# se tenir au couteau



## Leon_Izquierdo

Hola amigos/as.

Me gustaría su punto de vista acerca de la mejor manera de traducir al castellano esta frase: "Hegel se tient au couteau sur deux bords". No sé cuál de todas las posibilidades de traducción de "se tenir" sería aquí la más adecuada.

Les agradezco mucho desde ya. Saludos.​


----------



## Tina.Irun

Hola:
No es habitual "tenerse al cuchillo sobre dos orillas", 
precisamos más información. Supongo que no es "se tenir à couteau".
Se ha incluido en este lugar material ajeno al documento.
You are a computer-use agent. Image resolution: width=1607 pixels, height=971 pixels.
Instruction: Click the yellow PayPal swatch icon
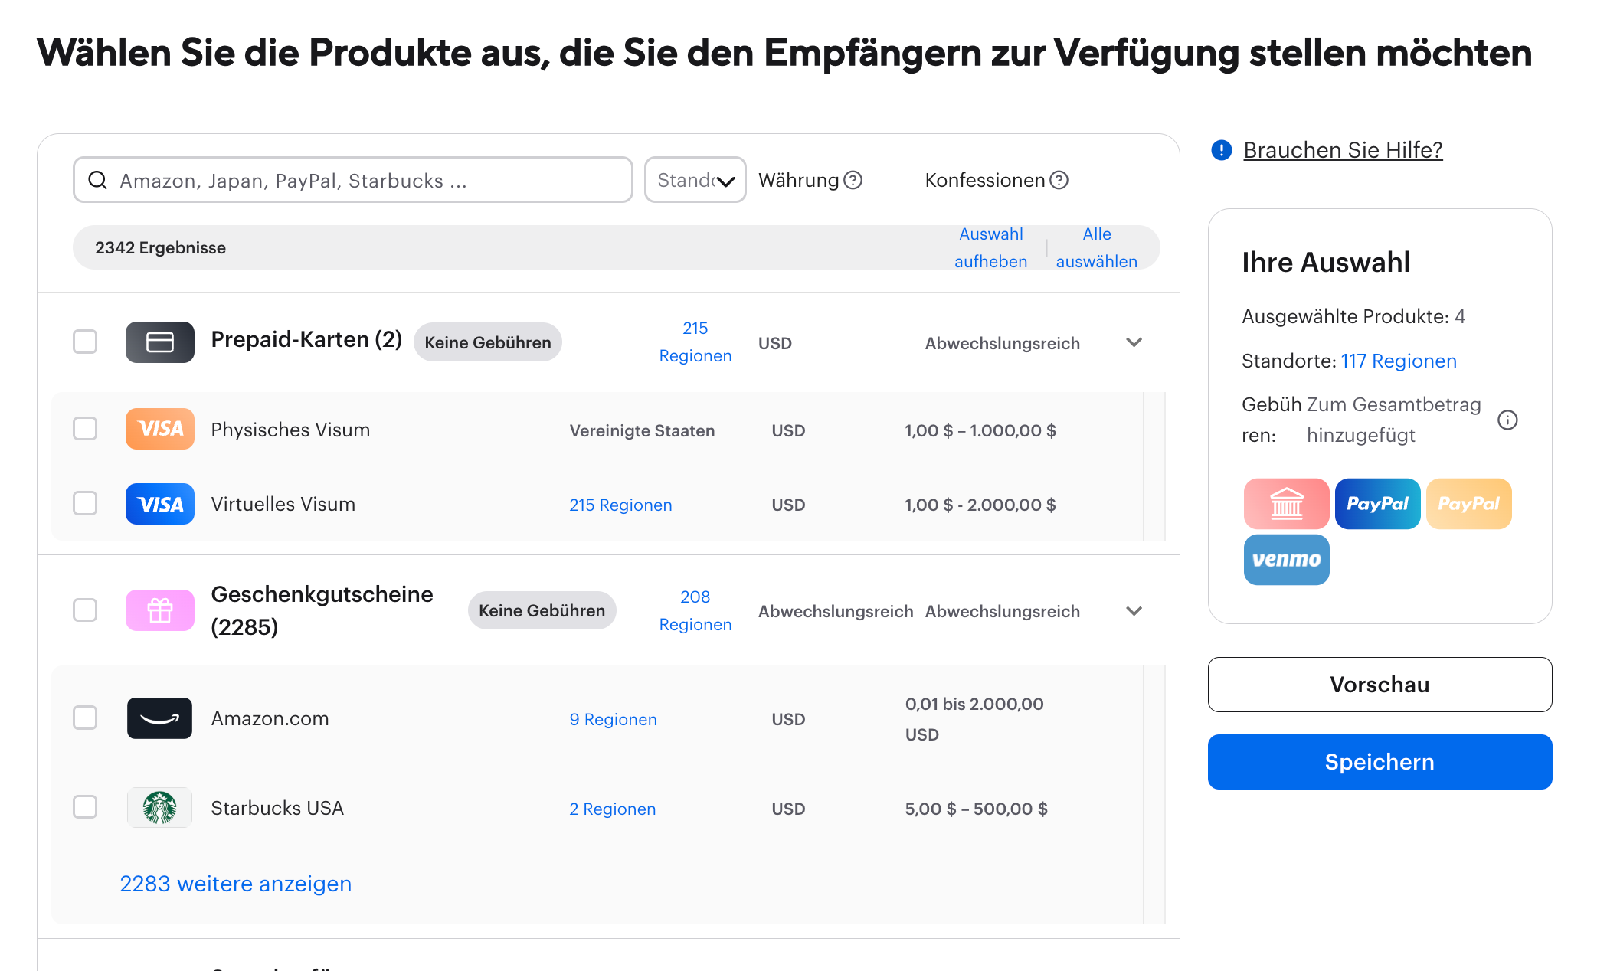[1468, 504]
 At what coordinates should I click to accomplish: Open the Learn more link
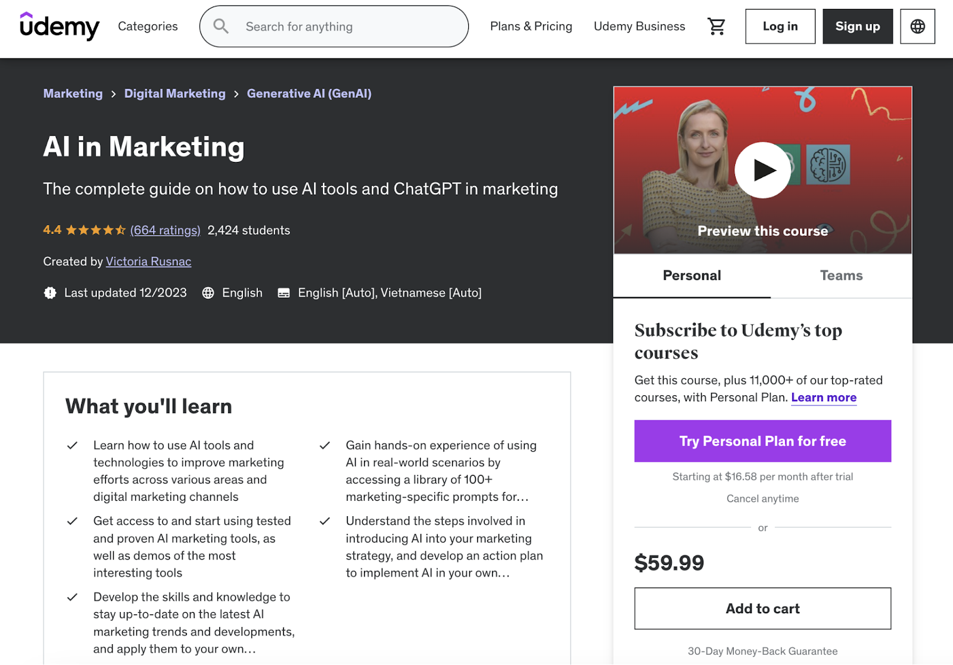click(823, 397)
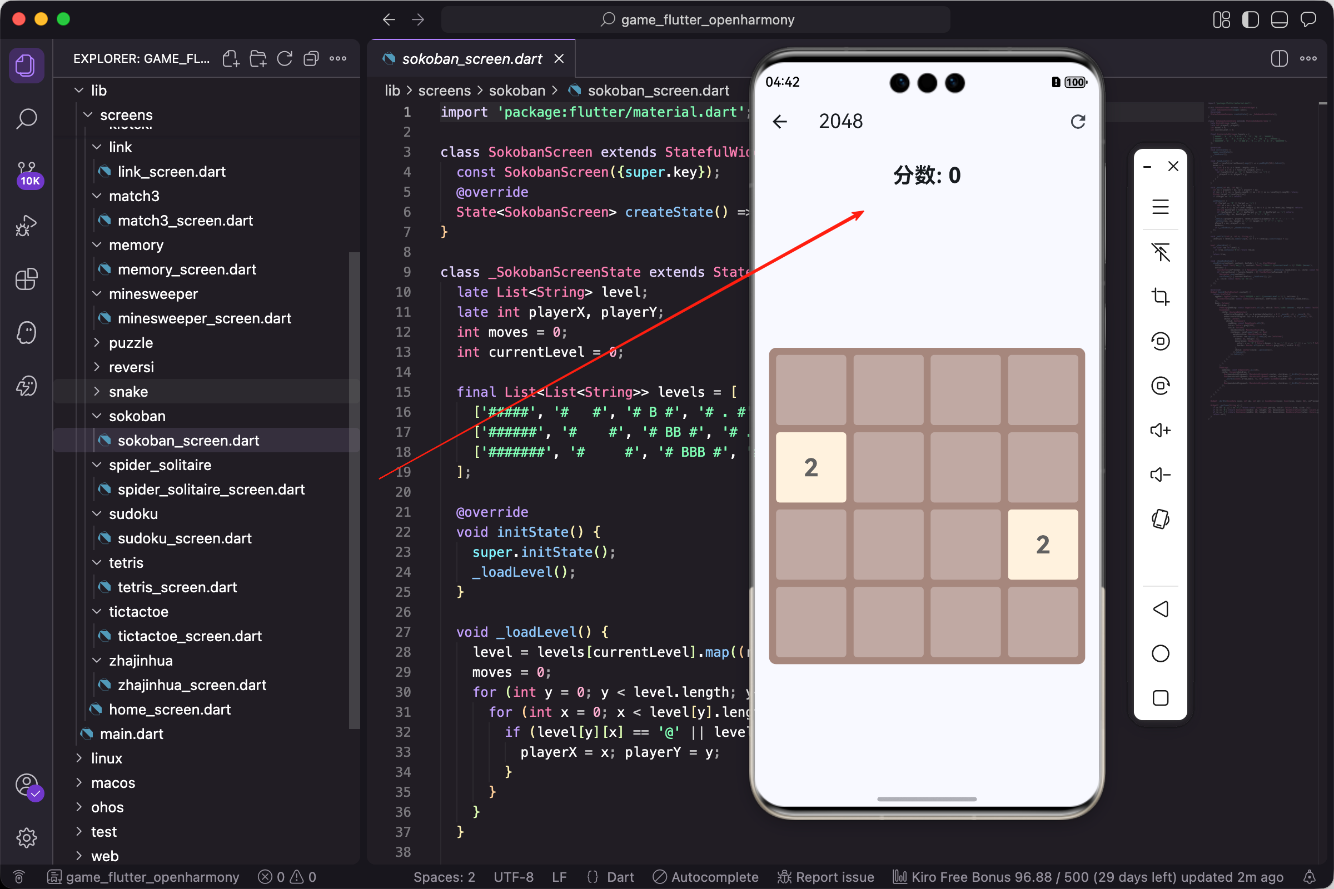The image size is (1334, 889).
Task: Open the Search view in activity bar
Action: coord(26,118)
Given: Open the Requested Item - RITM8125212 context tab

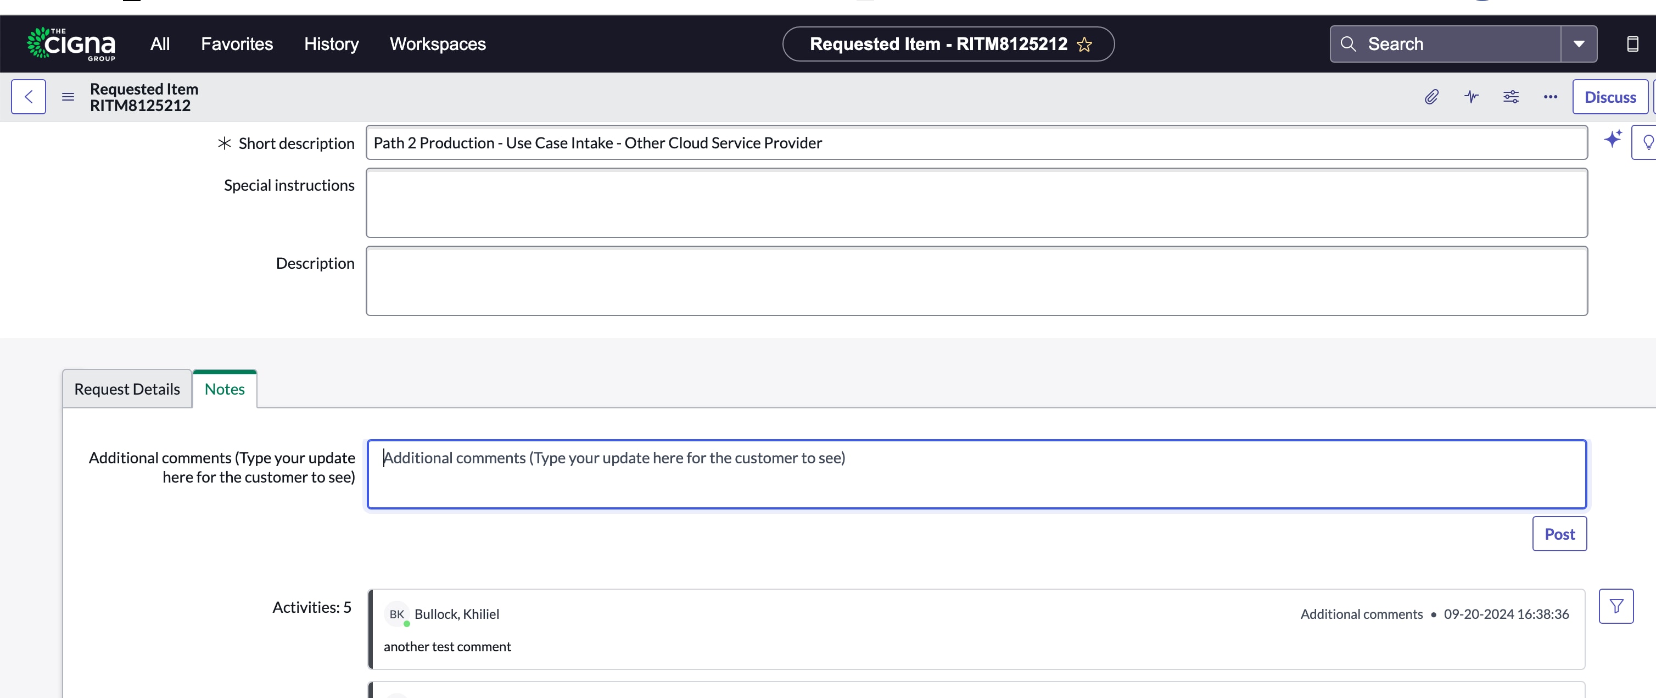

No olvides adjuntar también tu propuesta de traducción, 
de acuerdo con las normas de este foro de ayuda.


----------



## Leon_Izquierdo

Iglesia said:


> Hola:
> No es habitual "tenerse al cuchillo sobre dos orillas",
> precisamos más información. Supongo que no es "se tenir à couteau".
> 
> No olvides adjuntar también tu propuesta de traducción,
> de acuerdo con las normas de este foro de ayuda.


 
Se refiere a dos matrices o concepciones dialécticas en Hegel. Yo traduciría: "se agarra del cuchillo sobre dos orillas", como si para no caer se aferrase... de un cuchillo tendido sobre dos orillas -en relación con cada una de esas concepciones. ¿Estaría mal?


----------



## Tina.Irun

No es mi mejor hora (je suis du matin) para interpretar a Hegel.
Sí te puedo indiquer que:
"Se tenir à quelque chose" es agarrarse/sujetarse a algo.
sur deux bords: al ser un cuchillo, podría ser sobre dos cantos.


----------



## Eva Maria

Iglesia said:


> No es mi mejor hora (je suis du matin) para interpretar a Hegel.
> Sí te puedo indiquer que:
> "Se tenir à quelque chose" es agarrarse/sujetarse a algo.
> sur deux bords: al ser un cuchillo, podría ser sobre dos cantos.


 
León,

D'accord avec Iglesia!

¿No sería mejor "sobre dos filos" al tratarse de un cuchillo?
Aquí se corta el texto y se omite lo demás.